The Llyn Peninsula Area of Outstanding Natural Beauty (AONB) was designated in 1956 and is famed for its unspoilt natural features. It covers a large part of the Llyn peninsula and is mostly coastal, extending inland to include the volcanic peaks which dot the landscape – Garn Fadryn, Yr Eifl and Bwlch Mawr.
The peninsula experiences a unique micrclimate, benefitting from the Gulf Strea, which tends to bring warmer sea temperatures and better weather than further inland.
Llyn has a seabird sanctuary located on Ynys Enlli (Bardsey Island). It shelters Manx shearwater and puffins, and is also home to grey seals. Rare plants such as the spotted rockrose grow in the heathlands, and the waters off the peninsula contain a huge variety of sea life on and around the reefs and estuaries.
Water sports are well catered for in the area, with facilities for diving, water-skiing, and windsurfing, as well as one of Britain’s top sailing centres.

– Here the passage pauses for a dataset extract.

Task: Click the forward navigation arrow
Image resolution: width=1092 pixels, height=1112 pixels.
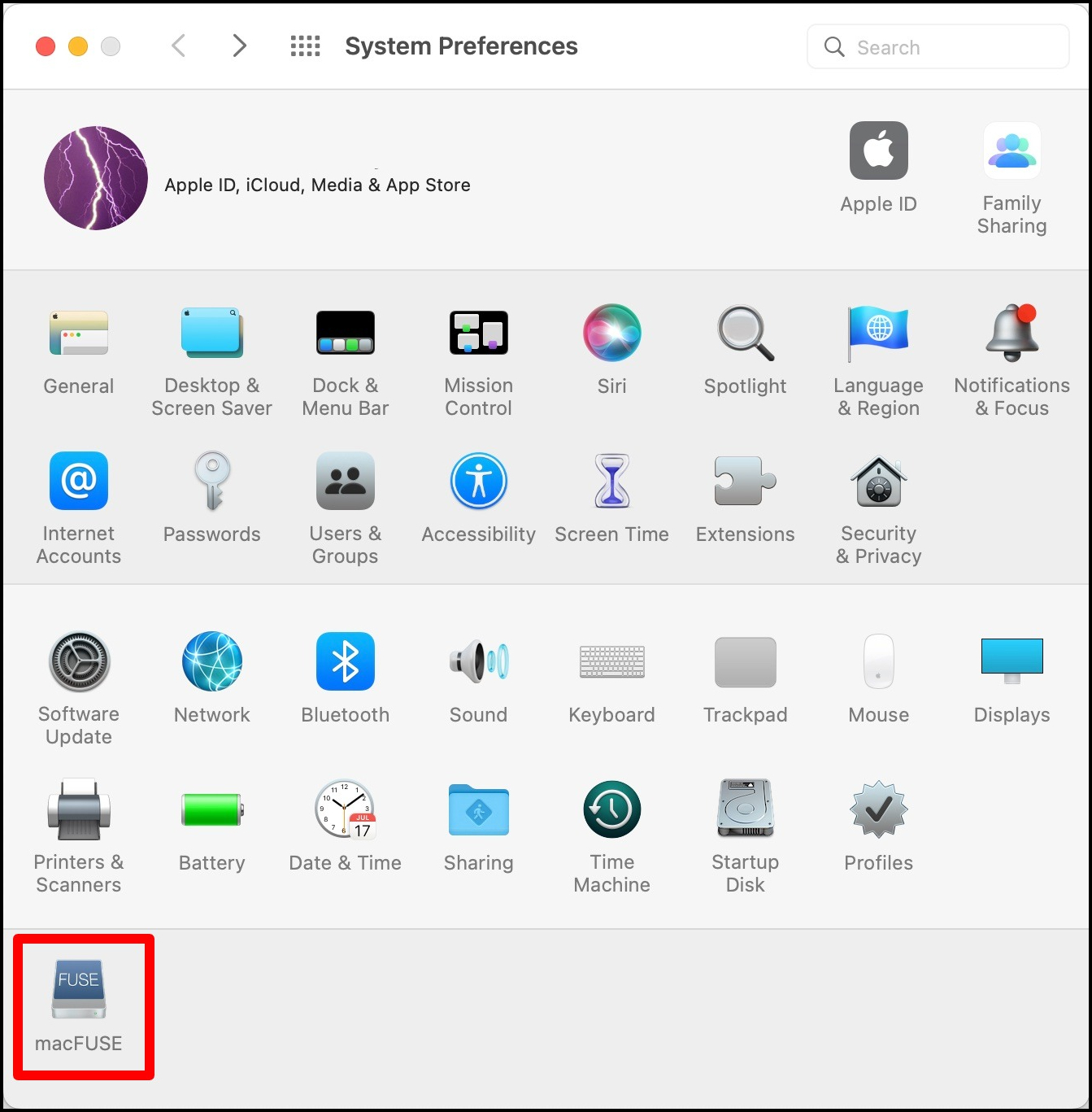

There are around 19 sandy beaches, all accessible for families.
There are plenty of opportunities for walking in the area, including the 75 km (~47 mi) coastal path along the Llyn Peninsula leading to Bardsey Island, or (for those with plenty of time) the 153 km (~95 mi) walk all the way around the Llyn from Caernarfon to Porthmadog. Cycling on quiet country lanes and mountain biking in the more rugged landscapes are both popular.
Narrow, winding lanes, white washed farms, small fishing villages and stretches of ancient open common characterise the countryside. Field monuments from Mesolithic times and Iron Age hill-forts are to be found in the region.